CVE-2025-13667
Stored XSS in WP Recipe Manager 'Skill Level' Field
Publication date: 2026-01-07
Last updated on: 2026-01-07
Assigner: Wordfence
Description
Description
CVSS Scores
EPSS Scores
| Probability: | |
| Percentile: |
Meta Information
Affected Vendors & Products
| Vendor | Product | Version / Range |
|---|---|---|
| unknown_vendor | wp_recipe_manager | to 1.0.0 (inc) |
Helpful Resources
Exploitability
| CWE ID | Description |
|---|---|
| CWE-79 | The product does not neutralize or incorrectly neutralizes user-controllable input before it is placed in output that is used as a web page that is served to other users. |
Attack-Flow Graph
AI Powered Q&A
Can you explain this vulnerability to me?
The vulnerability in the WP Recipe Manager plugin for WordPress is a Stored Cross-Site Scripting (XSS) issue occurring via the 'Skill Level' input field.
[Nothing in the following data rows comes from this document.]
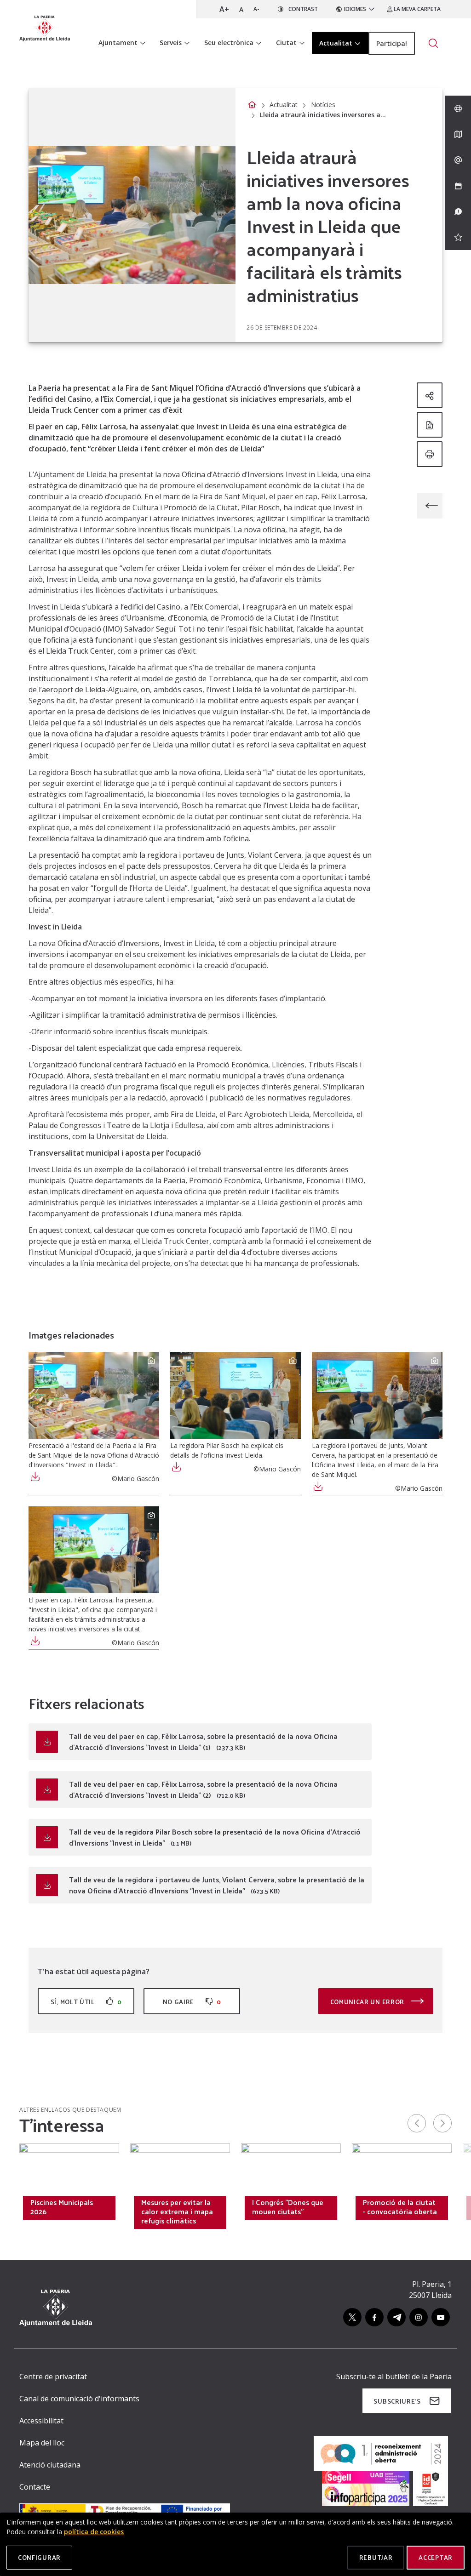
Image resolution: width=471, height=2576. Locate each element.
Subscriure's (396, 2401)
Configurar (39, 2557)
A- (256, 9)
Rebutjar (376, 2557)
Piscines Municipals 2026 (61, 2207)
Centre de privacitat (53, 2376)
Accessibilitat (41, 2421)
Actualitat (284, 104)
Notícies (323, 104)
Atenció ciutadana (49, 2465)
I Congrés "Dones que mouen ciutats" (287, 2207)
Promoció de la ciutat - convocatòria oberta (400, 2207)
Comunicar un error (368, 2001)
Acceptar (436, 2557)
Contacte (34, 2487)
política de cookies (94, 2531)
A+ (224, 9)
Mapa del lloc (41, 2443)
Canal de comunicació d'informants (79, 2399)
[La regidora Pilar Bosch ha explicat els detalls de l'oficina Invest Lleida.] (235, 1395)
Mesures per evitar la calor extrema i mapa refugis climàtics (177, 2211)
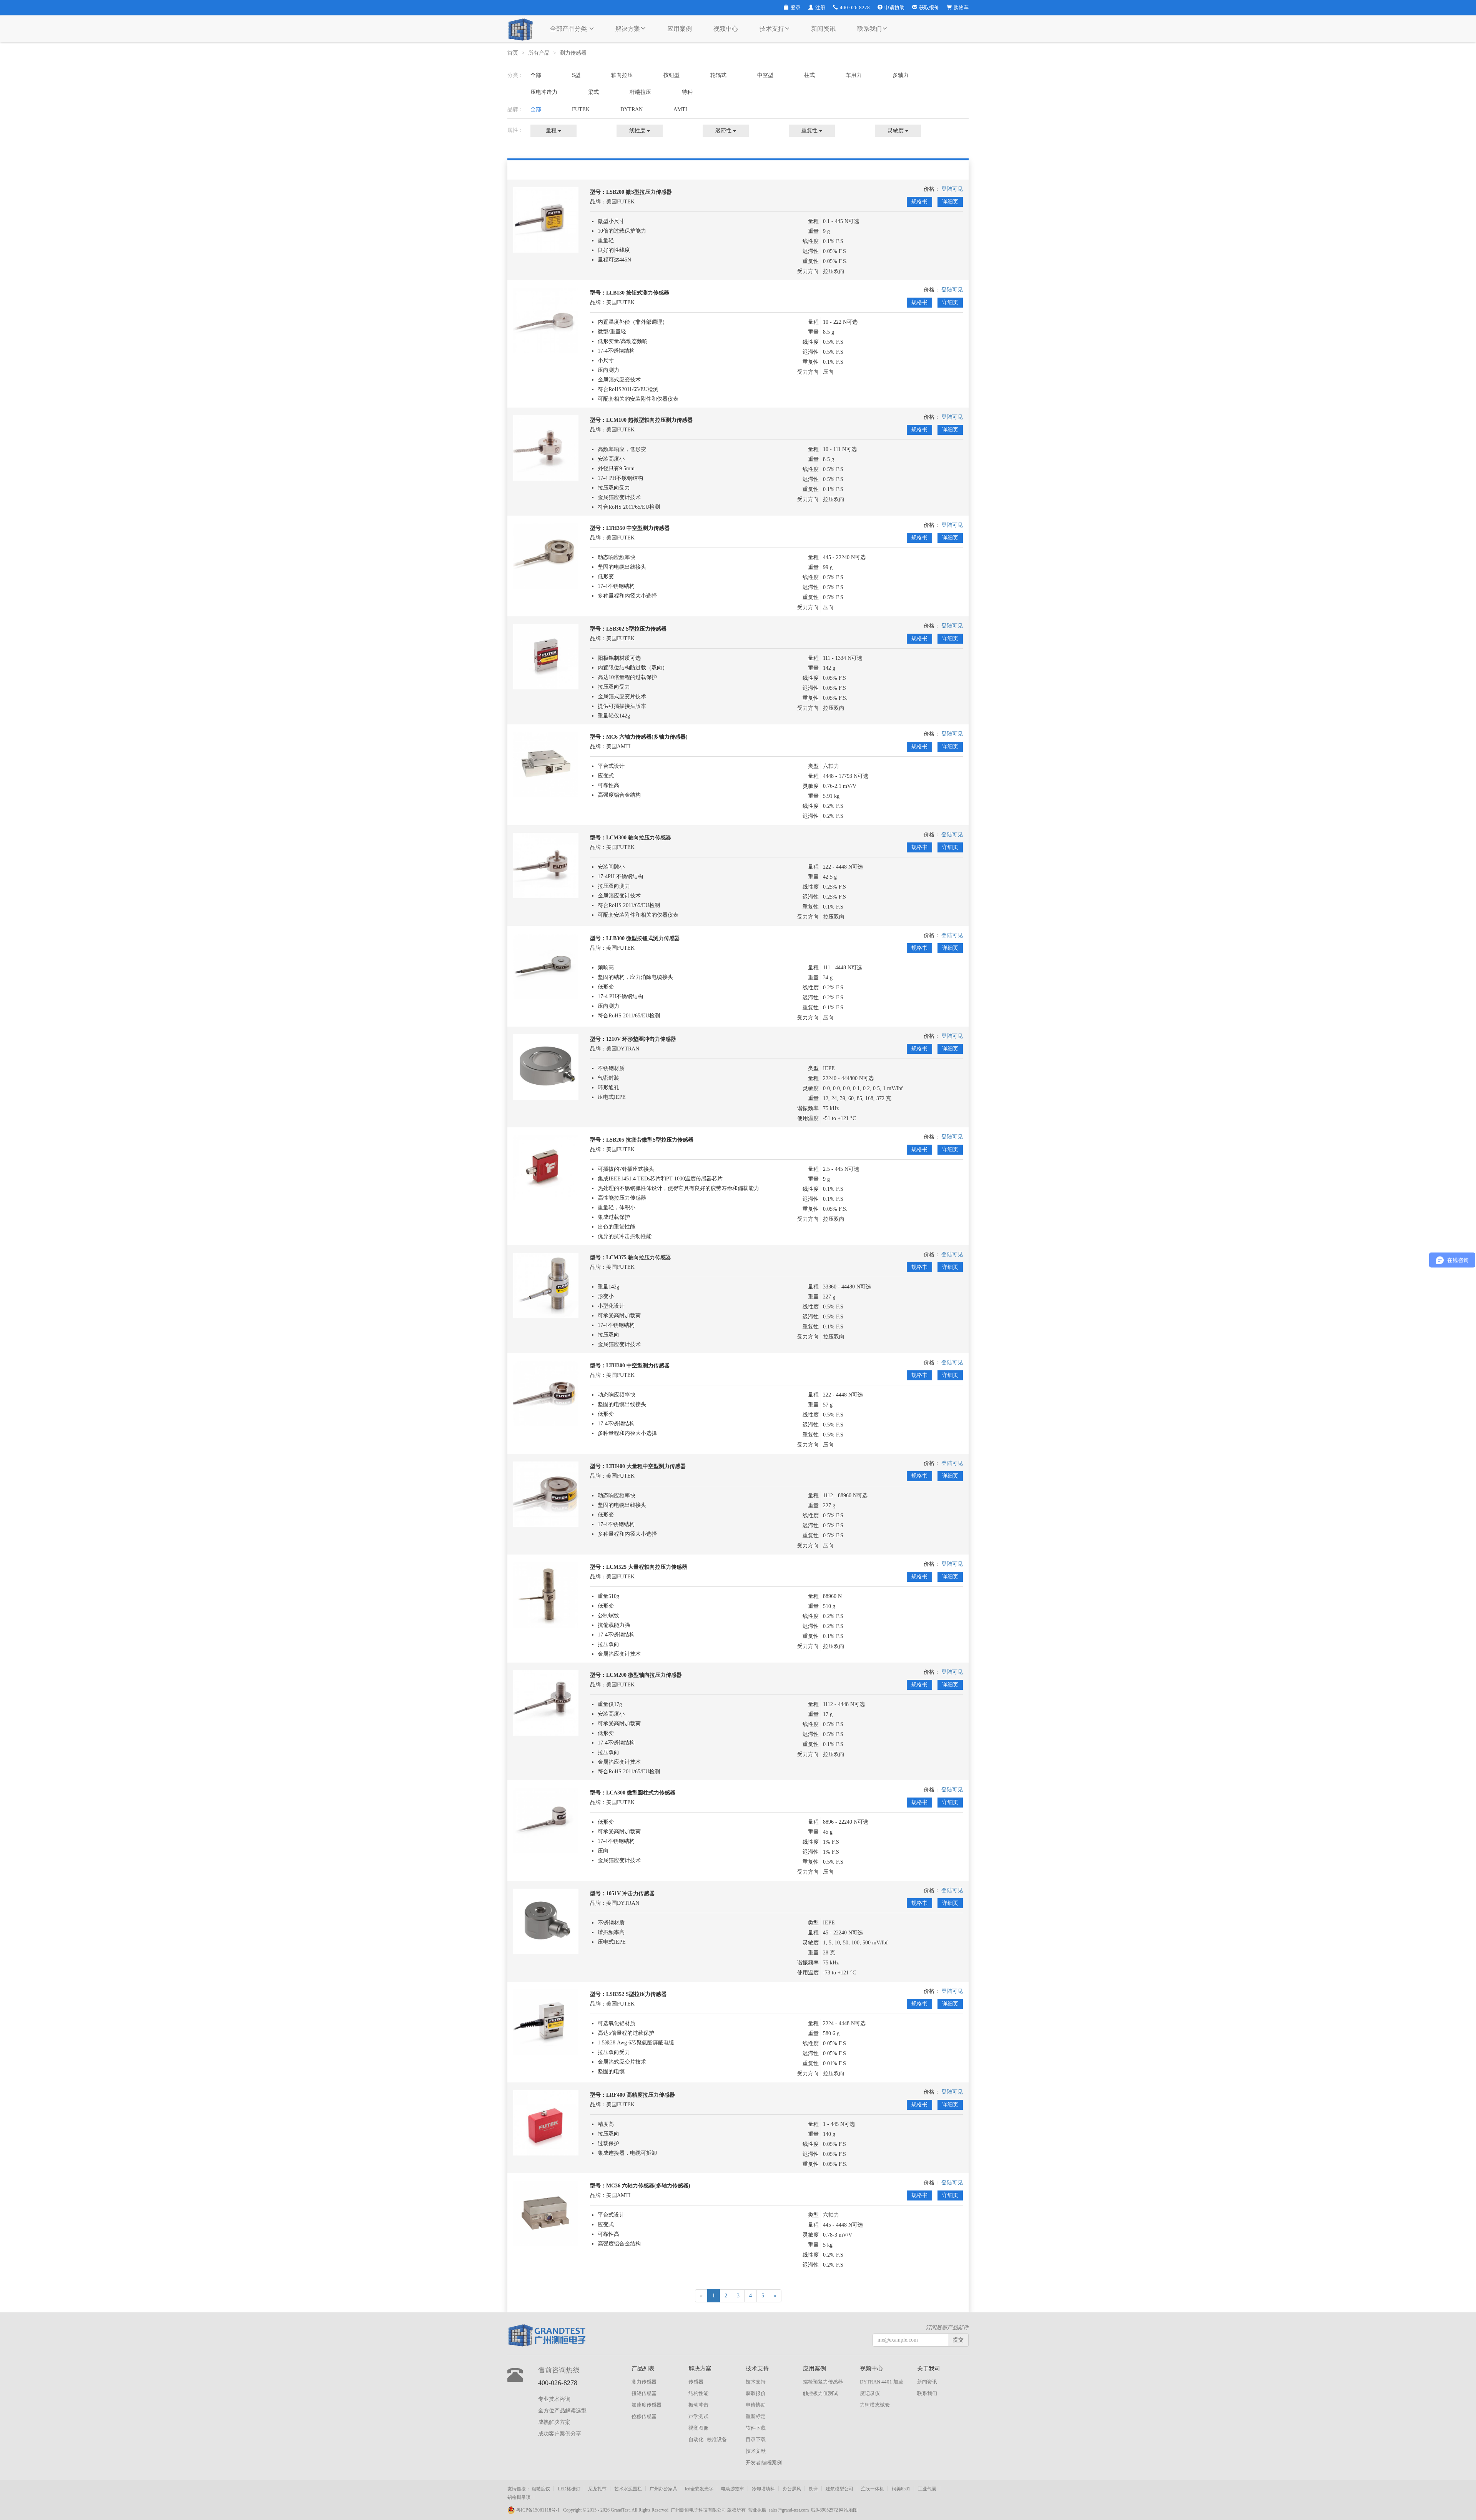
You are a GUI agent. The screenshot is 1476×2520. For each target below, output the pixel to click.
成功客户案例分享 (559, 2434)
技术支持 (772, 28)
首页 (512, 53)
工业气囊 (927, 2489)
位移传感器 (644, 2416)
Due to insufficient input sanitization and output escaping, authenticated users with Contributor-level access or higher can inject arbitrary web scripts. These scripts are stored and executed whenever any user accesses the affected page, potentially compromising user interactions and site security.
How can this vulnerability impact me? :
This vulnerability can allow attackers with Contributor-level access to inject malicious scripts into pages viewed by other users. This can lead to unauthorized actions performed on behalf of users, theft of sensitive information such as cookies or session tokens, defacement of the website, or distribution of malware. It compromises the integrity and trustworthiness of the website and can affect all users who view the injected content.
How can this vulnerability be detected on my network or system? Can you suggest some commands?
This vulnerability can be detected by checking for the presence of the WP Recipe Manager plugin version 1.0.0 or earlier installed on your WordPress site. Since the vulnerability involves Stored Cross-Site Scripting via the 'Skill Level' input field, you can test by attempting to inject script payloads into this field with an authenticated user having Contributor-level access or higher and then viewing the affected pages to see if the script executes. There are no specific commands provided in the resources to detect this vulnerability automatically on your network or system. [1, 2]
What immediate steps should I take to mitigate this vulnerability?
Immediate mitigation steps include restricting Contributor-level and higher users from inputting untrusted data into the 'Skill Level' field until a patch or update is applied. You should update the WP Recipe Manager plugin to a version later than 1.0.0 once available, as the vulnerability is due to insufficient input sanitization and output escaping. Additionally, consider implementing Web Application Firewall (WAF) rules to block malicious script payloads targeting this field and monitor user inputs for suspicious content. [1, 2]
How does this vulnerability affect compliance with common standards and regulations (like GDPR, HIPAA)?:
The vulnerability allows authenticated attackers with Contributor-level access and above to inject arbitrary web scripts via Stored Cross-Site Scripting (XSS). This can lead to unauthorized access to user data or session hijacking, potentially resulting in data breaches. Such breaches may violate data protection regulations like GDPR and HIPAA, which require safeguarding personal and sensitive information against unauthorized access and ensuring secure handling of user data. Therefore, this vulnerability could negatively impact compliance with these standards by exposing user data to attackers.